Не довольствуясь изучением французского языка, фаворит, очевидно, старался заинтересоваться произведениями искусства, которыми Екатерина любила окружать себя.

«Он чуть было не упал в обморок», – если верить словам Екатерины, – «узнав, что Гримм пропустил случай купить для него драгоценную коллекцию древних камней».[115] По-видимому, это был молодой человек заурядный, но приятный в обращении. Открытый и указанный Екатерине все тем же Потемкиным, он имел в глазах последнего то преимущество, что не предъявлял требования сверх получаемого по своему положению. Беспечный от природы, он даже у Екатерины отнимал охоту к честолюбивым планам, имевшимся у нее в виду для него. Лень, а может быть, здравый смысл, мешали ему принимать какое-либо участие в государственных делах. Его возлюбленной приходилось довольствоваться для него внешним блеском чисто декоративных должностей. Он – подобно своим предшественникам – получил чин генерала, камергера, шефа кирасирского полка и орден Полярной звезды. Екатерина поручила Храповицкому справиться, не найдется ли чего о предках Ланского в известной «Бархатной книге», заключающей в себе генеалогию дворянских родов. Но там ничего не оказалось. Деньгами, дворцами, землями и бриллиантами императрица передала Ланскому огромную сумму в семь миллионов рублей. В этом отношении отказа с его стороны не бывало. У молодого красавца были свои недостатки. Он очень любил деньги и не прочь был выпить. В современных записках сохранился рецепт придуманного им пунша, которым он часто злоупотреблял: смесь токайского вина, рома и ананасного сока. Кроме того, у фаворита была очень неприятная семья – ужасные братья, о которых Екатерина часто упоминает в своих письмах к Гримму, относящихся к этой эпохе. Императрица отправила их в заграничное путешествие и наблюдала, чтоб они не слишком безобразничали в чужих краях; сам же фаворит, отличавшийся полной беспечностью в этом отношении и вовсе не склонный к непотизму, не заботился о них ни крошки. Тяжесть падала главным образом на плечи «козла отпущения» императрицы; и ему приходилось очень трудно.

В 1782 г. он должен был обратиться к вмешательству французских властей, чтобы арестовать в Бар-ле-Дюк одного из злополучных братьев и посадить его в тюрьму, с целью разлучить с одной женщиной, с которой он спутался. В архиве Министерства иностранных дел сохранилась следы этого романа.

В 1784 г. фавор Ланского продолжался уже четыре года, и вопреки всем предсказаниям, по-видимому, не приближался к концу. Потемкин был доволен им, а Екатерина боготворила молодого человека.

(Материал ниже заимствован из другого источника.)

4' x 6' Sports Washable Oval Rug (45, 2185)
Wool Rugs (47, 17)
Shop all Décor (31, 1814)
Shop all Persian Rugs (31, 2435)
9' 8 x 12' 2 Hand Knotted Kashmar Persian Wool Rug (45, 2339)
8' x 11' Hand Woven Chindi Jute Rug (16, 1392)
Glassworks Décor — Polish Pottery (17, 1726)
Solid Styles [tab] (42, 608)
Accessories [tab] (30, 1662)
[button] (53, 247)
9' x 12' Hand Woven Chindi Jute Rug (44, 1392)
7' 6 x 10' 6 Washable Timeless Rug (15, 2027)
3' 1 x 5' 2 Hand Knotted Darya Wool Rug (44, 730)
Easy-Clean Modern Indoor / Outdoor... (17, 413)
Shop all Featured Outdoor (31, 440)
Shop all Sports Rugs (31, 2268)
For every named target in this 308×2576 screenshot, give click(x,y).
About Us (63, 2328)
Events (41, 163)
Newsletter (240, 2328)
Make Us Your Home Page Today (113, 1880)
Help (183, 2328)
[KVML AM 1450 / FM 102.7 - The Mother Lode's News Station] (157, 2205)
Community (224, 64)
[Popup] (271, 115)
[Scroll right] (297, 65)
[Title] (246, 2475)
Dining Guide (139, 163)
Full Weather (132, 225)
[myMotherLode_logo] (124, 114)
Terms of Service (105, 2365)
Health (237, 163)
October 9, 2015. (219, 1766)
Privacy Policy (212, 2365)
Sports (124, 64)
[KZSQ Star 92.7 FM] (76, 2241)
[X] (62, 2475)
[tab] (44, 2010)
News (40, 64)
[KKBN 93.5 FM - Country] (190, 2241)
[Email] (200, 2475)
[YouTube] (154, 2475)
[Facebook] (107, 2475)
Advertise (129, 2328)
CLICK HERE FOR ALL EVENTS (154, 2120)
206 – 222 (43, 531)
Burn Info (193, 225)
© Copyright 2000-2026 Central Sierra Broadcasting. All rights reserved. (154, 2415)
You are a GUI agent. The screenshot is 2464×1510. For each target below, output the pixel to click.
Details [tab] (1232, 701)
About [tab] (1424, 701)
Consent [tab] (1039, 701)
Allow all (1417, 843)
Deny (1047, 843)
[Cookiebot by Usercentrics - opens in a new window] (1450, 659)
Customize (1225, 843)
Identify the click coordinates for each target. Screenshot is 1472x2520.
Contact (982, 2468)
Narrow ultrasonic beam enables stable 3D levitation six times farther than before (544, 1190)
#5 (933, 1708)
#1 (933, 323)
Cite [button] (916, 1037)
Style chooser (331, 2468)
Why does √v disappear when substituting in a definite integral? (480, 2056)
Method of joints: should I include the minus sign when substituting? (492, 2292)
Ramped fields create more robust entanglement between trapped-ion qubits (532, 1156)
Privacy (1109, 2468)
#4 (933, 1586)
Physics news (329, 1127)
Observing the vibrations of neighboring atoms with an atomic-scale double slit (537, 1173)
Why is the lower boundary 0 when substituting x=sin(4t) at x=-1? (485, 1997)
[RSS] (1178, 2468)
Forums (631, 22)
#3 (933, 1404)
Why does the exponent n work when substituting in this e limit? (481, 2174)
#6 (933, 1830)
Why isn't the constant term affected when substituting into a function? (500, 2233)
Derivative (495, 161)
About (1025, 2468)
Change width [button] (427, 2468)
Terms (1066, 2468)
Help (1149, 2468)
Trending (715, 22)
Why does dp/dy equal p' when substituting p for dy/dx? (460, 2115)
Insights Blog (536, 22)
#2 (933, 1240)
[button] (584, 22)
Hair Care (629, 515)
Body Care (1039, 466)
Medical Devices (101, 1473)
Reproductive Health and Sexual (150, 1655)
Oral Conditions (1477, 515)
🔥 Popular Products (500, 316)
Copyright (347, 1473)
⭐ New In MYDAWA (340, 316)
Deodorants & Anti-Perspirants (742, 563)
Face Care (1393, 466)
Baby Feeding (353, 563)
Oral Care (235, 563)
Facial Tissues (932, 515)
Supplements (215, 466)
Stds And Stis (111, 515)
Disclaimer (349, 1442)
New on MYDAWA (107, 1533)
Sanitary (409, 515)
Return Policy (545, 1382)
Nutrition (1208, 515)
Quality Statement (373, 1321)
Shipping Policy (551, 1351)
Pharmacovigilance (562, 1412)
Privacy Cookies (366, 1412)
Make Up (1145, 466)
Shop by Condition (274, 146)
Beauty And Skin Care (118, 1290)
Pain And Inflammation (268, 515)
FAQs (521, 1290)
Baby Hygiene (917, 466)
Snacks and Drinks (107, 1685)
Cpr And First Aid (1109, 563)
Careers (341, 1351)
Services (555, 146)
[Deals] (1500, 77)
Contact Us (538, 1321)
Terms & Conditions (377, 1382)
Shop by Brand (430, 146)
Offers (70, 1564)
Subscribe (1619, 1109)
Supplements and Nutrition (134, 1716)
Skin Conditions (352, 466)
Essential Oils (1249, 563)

Но ужасная болезнь сломила это прекрасное тело: скарлатина, осложнившаяся жабой, оказалась гибельной для этого истощенного организма, уже давно поддерживаемого искусственными возбуждающими средствами. В мемуарах доктора Вейкарта, одного из лечивших Ланского, есть в этом отношении указания весьма назидательные при всей их беспощадности. Но, может быть, доктор мстит таким образом за то, что ему приходилось переносить от больного. Ланской смеялся над его круглой спиной, уверял, что не может выносить его огромного носа, и подшучивал над его лекарствами. Сидя на постели своего возлюбленного, императрица забавлялась этими капризами. Что касается медицины, мы знаем, что Екатерина была скорее ученицей Мольера, чем Вольтера. Она решительно не верила в возможность серьезной опасности для здоровья, которое считала таким крепким. «Вы не знаете, какая у него здоровая натура», – говорила она Вейкарту. Немец качал головой, раздумывая про себя, что шпанские мухи, конечно, представляют собой силу природы, но силу разрушающую. Отстраняя лечение Вейкарта, Ланской принимал ухаживание своего обыкновенного врача – русского, Соболевского, и вечно пьяного камердинера, втихомолку приносившего ему вино целыми стаканами. У него было сильное воспаление горла, а он не позволял прикоснуться к себе. Болезнь усиливалась и перешла на другую часть тела – на руку. Ланской немедленно призвал хирурга и позволил прикладывать себе белила, говоря, что на этот раз вся его будущность поставлена на карту. По крайней мере, так рассказывает Вейкарт.[116]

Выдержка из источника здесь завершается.